# Task statement
From the entries below, copy every line holding the word "Política".

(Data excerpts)
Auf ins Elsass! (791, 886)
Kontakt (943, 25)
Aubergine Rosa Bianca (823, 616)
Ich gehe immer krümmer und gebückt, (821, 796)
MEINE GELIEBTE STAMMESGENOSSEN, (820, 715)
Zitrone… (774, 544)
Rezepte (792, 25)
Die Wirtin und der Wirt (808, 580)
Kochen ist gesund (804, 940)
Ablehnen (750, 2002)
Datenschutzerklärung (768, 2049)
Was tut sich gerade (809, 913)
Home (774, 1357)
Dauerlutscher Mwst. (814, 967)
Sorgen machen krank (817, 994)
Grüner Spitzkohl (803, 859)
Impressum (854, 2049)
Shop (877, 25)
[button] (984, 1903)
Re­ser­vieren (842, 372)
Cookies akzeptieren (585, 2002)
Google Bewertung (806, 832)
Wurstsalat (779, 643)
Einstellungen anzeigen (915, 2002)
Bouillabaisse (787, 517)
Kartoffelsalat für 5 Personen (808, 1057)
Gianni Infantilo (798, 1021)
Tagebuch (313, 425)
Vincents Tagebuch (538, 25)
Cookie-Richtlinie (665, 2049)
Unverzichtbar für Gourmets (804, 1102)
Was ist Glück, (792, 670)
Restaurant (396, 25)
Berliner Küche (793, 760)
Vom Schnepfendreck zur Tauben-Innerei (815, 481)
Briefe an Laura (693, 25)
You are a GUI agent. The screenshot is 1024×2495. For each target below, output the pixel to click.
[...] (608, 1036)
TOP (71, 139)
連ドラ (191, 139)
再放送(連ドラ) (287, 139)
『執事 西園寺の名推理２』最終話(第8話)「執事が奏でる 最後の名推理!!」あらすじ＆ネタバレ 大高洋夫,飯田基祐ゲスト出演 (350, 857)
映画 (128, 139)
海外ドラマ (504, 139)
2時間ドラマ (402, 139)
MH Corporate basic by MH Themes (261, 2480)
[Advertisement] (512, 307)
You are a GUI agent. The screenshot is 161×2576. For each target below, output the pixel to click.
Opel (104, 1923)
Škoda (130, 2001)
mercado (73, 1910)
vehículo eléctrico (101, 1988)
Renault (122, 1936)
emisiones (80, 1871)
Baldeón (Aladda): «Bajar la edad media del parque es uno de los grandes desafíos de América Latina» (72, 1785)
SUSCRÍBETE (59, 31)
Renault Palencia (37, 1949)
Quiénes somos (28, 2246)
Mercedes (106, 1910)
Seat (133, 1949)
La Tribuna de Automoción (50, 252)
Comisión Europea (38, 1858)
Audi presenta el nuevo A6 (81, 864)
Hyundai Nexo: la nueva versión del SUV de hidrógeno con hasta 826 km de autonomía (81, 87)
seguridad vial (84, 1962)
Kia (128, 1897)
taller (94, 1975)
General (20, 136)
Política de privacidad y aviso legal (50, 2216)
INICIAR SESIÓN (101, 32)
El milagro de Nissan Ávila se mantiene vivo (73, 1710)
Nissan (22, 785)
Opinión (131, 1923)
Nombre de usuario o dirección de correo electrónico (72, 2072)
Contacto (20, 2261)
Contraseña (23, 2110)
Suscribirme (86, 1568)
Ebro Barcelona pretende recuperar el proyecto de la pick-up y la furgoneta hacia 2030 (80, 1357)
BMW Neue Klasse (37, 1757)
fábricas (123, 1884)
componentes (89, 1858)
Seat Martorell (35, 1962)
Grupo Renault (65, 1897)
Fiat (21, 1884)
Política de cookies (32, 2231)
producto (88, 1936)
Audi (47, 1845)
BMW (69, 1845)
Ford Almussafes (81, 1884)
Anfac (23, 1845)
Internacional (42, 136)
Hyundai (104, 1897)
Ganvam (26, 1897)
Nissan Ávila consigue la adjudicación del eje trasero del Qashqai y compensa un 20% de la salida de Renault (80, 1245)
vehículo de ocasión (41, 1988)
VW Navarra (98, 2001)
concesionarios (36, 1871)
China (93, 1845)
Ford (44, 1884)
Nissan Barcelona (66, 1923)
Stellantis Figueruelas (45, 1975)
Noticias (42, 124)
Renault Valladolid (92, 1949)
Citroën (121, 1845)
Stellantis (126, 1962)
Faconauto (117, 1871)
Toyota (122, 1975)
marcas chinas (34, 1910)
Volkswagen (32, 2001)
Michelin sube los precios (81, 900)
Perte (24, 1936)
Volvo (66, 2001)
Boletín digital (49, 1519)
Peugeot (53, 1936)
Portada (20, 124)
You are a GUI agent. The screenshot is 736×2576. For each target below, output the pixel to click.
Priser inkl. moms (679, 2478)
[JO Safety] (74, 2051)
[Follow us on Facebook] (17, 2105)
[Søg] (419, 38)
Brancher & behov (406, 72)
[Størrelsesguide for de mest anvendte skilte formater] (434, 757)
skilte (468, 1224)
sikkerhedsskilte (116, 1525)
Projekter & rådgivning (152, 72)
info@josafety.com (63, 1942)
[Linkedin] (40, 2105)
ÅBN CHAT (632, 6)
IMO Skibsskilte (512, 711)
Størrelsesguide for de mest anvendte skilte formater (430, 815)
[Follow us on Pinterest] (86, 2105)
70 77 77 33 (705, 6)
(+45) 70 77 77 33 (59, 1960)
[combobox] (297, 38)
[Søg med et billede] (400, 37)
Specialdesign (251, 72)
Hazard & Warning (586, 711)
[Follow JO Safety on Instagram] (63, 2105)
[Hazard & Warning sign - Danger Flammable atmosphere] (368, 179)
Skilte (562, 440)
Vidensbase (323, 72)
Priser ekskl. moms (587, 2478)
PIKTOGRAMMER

# Written answer
Política de privacidad y aviso legal (50, 2216)
Política de cookies (32, 2231)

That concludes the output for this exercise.